DATA section start

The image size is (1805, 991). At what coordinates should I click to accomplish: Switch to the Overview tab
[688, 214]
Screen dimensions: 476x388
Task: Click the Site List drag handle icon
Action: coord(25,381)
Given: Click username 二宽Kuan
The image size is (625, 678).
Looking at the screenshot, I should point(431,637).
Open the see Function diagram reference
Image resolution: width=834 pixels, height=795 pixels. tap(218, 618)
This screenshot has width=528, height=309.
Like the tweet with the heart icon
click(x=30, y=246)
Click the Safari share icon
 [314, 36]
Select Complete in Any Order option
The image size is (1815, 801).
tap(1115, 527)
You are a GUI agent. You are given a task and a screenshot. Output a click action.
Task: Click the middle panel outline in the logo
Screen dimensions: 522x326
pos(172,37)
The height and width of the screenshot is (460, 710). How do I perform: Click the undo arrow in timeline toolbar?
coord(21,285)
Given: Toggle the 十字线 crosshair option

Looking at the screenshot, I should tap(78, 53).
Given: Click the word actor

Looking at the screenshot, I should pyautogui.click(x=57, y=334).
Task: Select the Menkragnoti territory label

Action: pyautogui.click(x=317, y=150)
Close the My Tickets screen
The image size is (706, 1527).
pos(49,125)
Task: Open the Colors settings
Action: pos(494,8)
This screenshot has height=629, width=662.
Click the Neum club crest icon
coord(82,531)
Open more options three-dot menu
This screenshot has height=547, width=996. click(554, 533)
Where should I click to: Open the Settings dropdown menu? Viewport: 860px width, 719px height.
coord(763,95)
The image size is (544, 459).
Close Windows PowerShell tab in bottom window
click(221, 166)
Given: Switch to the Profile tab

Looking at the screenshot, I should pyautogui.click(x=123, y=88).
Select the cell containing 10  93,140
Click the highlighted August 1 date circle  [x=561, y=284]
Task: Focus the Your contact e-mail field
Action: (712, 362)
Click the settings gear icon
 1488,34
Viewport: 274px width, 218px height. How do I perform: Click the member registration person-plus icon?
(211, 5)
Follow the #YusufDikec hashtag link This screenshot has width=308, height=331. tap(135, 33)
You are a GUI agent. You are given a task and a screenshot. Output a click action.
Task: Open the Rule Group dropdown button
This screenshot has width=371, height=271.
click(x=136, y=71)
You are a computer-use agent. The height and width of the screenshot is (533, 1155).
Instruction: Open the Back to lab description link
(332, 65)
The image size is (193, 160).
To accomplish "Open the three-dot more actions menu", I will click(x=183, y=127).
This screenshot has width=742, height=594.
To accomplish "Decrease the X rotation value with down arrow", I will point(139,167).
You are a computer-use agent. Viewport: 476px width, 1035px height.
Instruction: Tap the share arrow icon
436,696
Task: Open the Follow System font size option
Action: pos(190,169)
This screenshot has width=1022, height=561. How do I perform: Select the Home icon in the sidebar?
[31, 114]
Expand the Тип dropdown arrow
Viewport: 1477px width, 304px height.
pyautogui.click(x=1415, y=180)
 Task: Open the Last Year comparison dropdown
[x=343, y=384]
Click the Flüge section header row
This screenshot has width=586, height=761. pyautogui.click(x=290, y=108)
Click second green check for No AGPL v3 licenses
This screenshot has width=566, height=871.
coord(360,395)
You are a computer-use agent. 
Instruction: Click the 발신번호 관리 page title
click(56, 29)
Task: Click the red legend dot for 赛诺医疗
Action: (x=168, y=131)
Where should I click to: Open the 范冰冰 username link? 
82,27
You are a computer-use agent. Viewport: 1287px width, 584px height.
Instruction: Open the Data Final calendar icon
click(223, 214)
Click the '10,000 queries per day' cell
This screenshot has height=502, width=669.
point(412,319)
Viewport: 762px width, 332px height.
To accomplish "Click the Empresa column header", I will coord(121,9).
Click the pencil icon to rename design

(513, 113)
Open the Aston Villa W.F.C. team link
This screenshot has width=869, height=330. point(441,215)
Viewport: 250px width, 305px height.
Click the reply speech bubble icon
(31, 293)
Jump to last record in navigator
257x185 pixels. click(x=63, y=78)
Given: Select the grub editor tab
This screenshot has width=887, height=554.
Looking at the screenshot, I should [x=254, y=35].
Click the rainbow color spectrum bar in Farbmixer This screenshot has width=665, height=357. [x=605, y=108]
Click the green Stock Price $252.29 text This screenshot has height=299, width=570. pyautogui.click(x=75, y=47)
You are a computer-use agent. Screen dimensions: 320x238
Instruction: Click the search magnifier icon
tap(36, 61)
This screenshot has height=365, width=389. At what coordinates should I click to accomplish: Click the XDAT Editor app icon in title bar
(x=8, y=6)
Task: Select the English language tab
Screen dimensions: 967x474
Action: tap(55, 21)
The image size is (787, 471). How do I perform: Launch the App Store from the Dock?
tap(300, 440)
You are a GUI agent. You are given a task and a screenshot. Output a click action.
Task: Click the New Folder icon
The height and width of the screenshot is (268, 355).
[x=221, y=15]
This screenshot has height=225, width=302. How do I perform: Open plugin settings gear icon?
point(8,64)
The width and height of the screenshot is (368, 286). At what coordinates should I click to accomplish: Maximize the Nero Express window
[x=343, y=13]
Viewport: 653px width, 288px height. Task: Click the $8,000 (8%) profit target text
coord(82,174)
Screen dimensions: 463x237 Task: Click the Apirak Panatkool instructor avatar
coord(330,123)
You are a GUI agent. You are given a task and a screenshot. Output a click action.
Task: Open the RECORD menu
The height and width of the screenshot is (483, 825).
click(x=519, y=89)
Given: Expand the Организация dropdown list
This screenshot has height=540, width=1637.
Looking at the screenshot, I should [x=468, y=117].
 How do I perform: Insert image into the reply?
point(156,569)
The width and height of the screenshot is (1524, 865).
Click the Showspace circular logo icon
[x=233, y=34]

DATA section end

ASSIGNMENT:
Among the lines above, return each one holding the string "computer".

OUTPUT OF THE EXERCISE:
You are a computer-use agent. The height and width of the screenshot is (533, 1155).
You are a computer-use agent. Viewport: 476px width, 1035px height.
You are a computer-use agent. 
You are a computer-use agent. Viewport: 1287px width, 584px height.
You are a computer-use agent. Screen dimensions: 320x238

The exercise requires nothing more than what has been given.